> Work instructions
Copy each line from the records below in which the word "Programming" is found.

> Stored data

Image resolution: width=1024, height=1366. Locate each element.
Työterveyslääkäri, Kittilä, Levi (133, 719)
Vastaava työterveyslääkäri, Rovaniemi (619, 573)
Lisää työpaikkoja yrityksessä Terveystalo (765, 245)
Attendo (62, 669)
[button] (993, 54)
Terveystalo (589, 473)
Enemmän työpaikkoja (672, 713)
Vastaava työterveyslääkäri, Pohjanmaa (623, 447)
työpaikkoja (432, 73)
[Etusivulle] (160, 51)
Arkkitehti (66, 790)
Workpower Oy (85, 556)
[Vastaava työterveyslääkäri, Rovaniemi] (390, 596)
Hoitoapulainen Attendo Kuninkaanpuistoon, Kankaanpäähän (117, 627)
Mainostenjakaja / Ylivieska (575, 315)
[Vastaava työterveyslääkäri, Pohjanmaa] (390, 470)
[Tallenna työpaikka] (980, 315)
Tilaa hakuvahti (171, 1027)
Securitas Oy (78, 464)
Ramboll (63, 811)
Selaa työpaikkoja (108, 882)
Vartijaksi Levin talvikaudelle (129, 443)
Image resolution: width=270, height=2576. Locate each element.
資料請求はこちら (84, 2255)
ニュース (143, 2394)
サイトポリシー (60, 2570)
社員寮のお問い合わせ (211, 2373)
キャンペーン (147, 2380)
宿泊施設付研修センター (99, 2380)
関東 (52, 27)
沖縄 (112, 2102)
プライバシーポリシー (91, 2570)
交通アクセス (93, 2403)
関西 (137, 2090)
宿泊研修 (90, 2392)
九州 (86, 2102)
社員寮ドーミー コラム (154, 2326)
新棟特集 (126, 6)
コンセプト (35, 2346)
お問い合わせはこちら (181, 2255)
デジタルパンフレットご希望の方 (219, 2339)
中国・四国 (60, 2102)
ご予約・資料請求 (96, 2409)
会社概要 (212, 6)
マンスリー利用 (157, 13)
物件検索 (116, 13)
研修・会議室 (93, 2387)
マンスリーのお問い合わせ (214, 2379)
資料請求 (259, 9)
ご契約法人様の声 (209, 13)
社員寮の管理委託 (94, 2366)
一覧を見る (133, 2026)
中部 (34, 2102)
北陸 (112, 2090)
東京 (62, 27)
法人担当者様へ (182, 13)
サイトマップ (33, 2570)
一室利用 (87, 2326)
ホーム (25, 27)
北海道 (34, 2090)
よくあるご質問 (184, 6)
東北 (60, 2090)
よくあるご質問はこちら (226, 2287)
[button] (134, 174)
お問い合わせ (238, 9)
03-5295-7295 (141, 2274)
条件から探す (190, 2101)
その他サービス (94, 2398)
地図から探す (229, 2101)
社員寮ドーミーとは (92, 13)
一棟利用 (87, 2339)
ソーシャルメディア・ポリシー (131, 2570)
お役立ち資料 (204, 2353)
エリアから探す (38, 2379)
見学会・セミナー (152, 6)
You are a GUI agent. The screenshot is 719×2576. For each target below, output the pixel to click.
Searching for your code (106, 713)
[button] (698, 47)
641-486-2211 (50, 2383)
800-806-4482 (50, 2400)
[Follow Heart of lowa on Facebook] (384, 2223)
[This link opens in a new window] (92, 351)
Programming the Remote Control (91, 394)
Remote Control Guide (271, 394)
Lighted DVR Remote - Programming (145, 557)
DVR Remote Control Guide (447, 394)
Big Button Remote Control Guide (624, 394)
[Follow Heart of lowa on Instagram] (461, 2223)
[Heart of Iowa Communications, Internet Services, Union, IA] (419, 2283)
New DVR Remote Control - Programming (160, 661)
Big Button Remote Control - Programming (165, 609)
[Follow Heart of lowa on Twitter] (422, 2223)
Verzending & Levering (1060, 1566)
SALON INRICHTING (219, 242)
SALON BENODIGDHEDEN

> Your response
Programming the Remote Control (91, 394)
Lighted DVR Remote - Programming (145, 557)
New DVR Remote Control - Programming (160, 661)
Big Button Remote Control - Programming (165, 609)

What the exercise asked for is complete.